Open Datasets Yes We collect and utilize approximately 1.2 billion text-image pairs from the Internet (Mc Kinzie et al., 2024; Lai et al., 2023). ... To evaluate the image quality of the generated images, we measure zero-shot Fr echet Inception Distance (FID) (Heusel et al., 2017) along with CLIP Score (Hessel et al., 2022) on the MS-COCO 256 256 dataset using 30K samples (Lin et al., 2015). We also provide generated samples from a subset of Partiprompts (Yu et al., 2022) in Appendix E.
Dataset Splits No The paper mentions using the MS-COCO dataset with 30K samples, and collecting 1.2 billion text-image pairs from the Internet, but it does not specify how these datasets were split into training, validation, and test sets. It also mentions using a masking ratio of 0.5 for input sequence length, which is a data augmentation/preprocessing technique, not a dataset split.
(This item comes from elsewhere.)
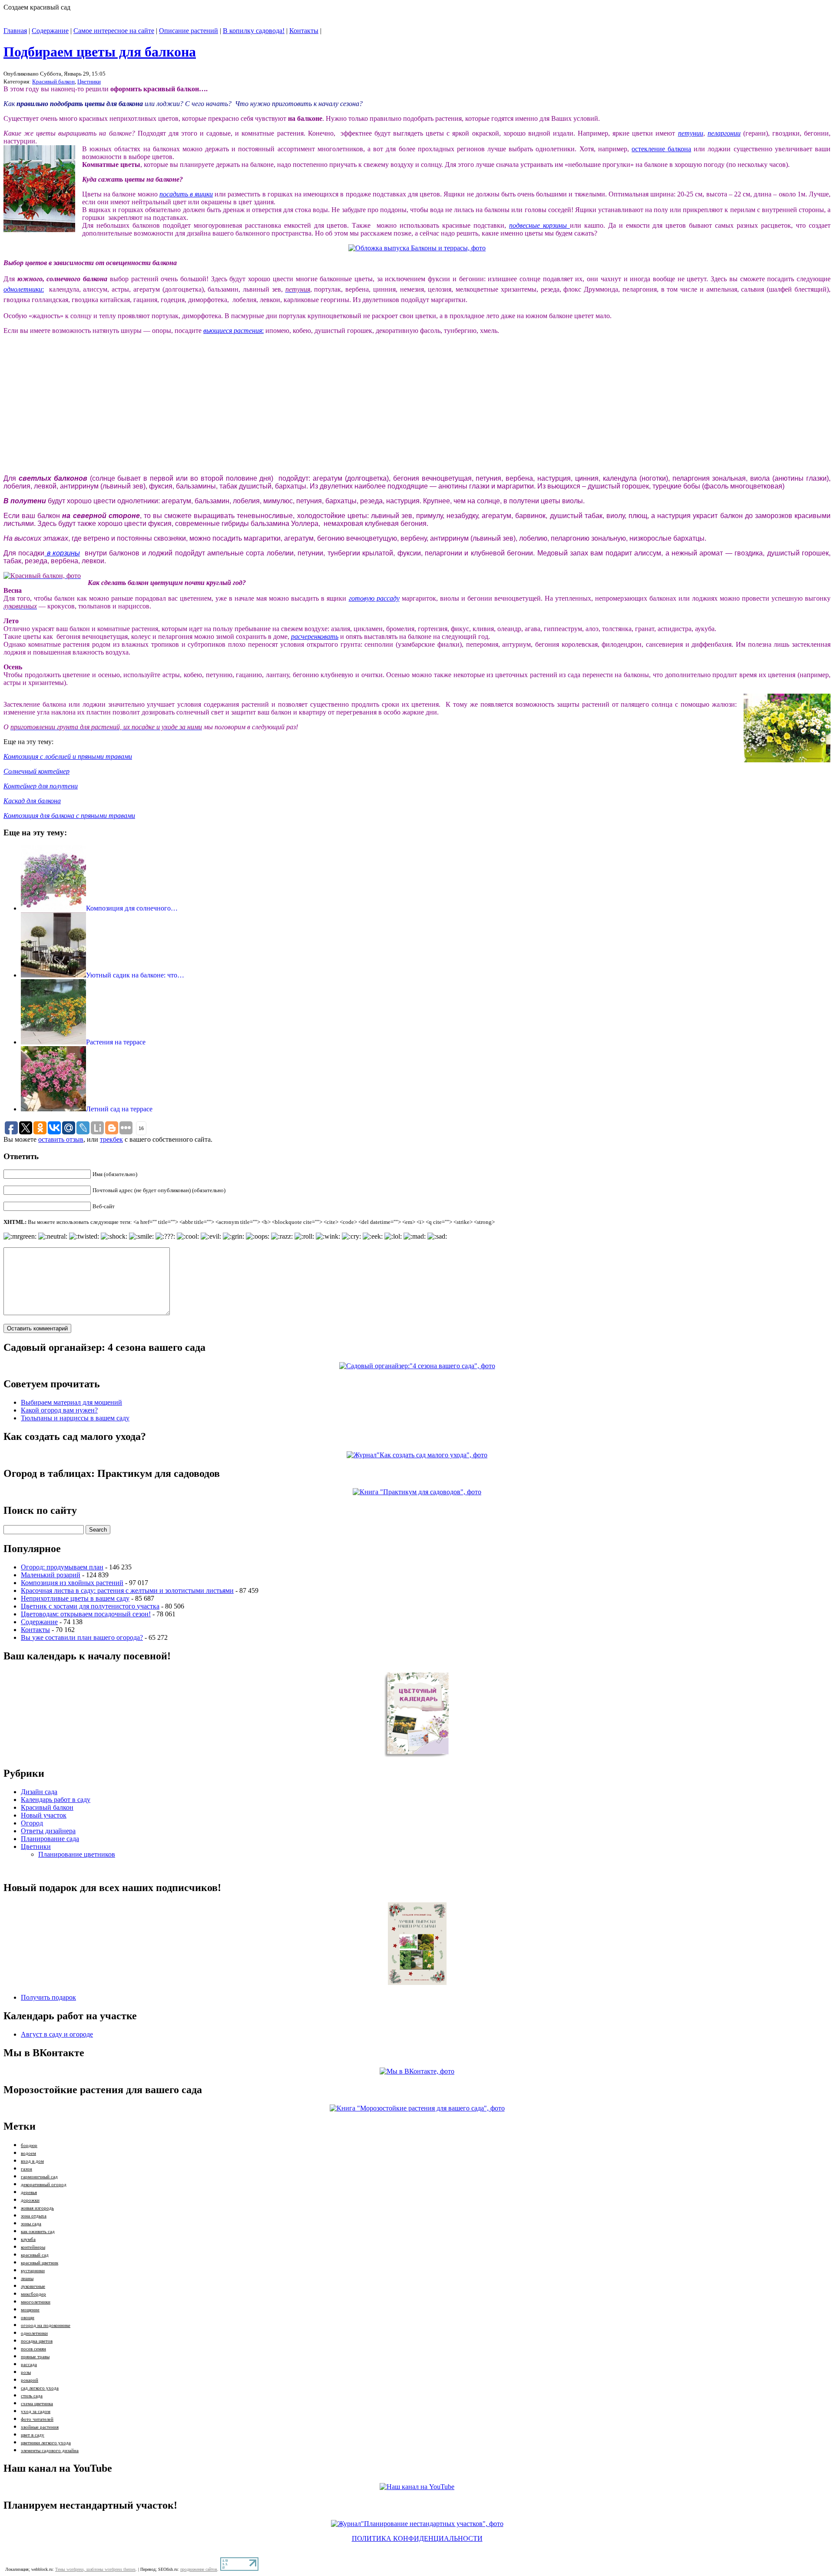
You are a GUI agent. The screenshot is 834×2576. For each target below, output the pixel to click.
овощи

Hardware Specification Yes Model training is conducted on v4 and v5p TPUs with a batch size 4096. ... For EC-DIT-M, although the theoretical overhead is around 3%, the actual overhead is measured at 23%. This difference might be attributed to the varying efficiency in inference-time parallelism: EC-DIT-M uses model parallelism to fit on 8 H100 GPUs, whereas the dense model utilizes FSDP.
Software Dependencies No The paper mentions using a 'T5 tokenizer' and 'RMSProp with momentum optimizer' but does not specify any version numbers for these or other software components or libraries. It also mentions 'CLIP-Vi T-big G' which is a model, not a software dependency with a version.
Experiment Setup Yes Model training is conducted on v4 and v5p TPUs with a batch size 4096. We use the RMSProp with momentum optimizer (Hinton, 2012) with a learning rate of 1e-4 and 20K warmup steps. All models are trained with Distributed Data Parallelism (DDP) or Fully Sharded Data Parallel (FSDP) for 800K steps.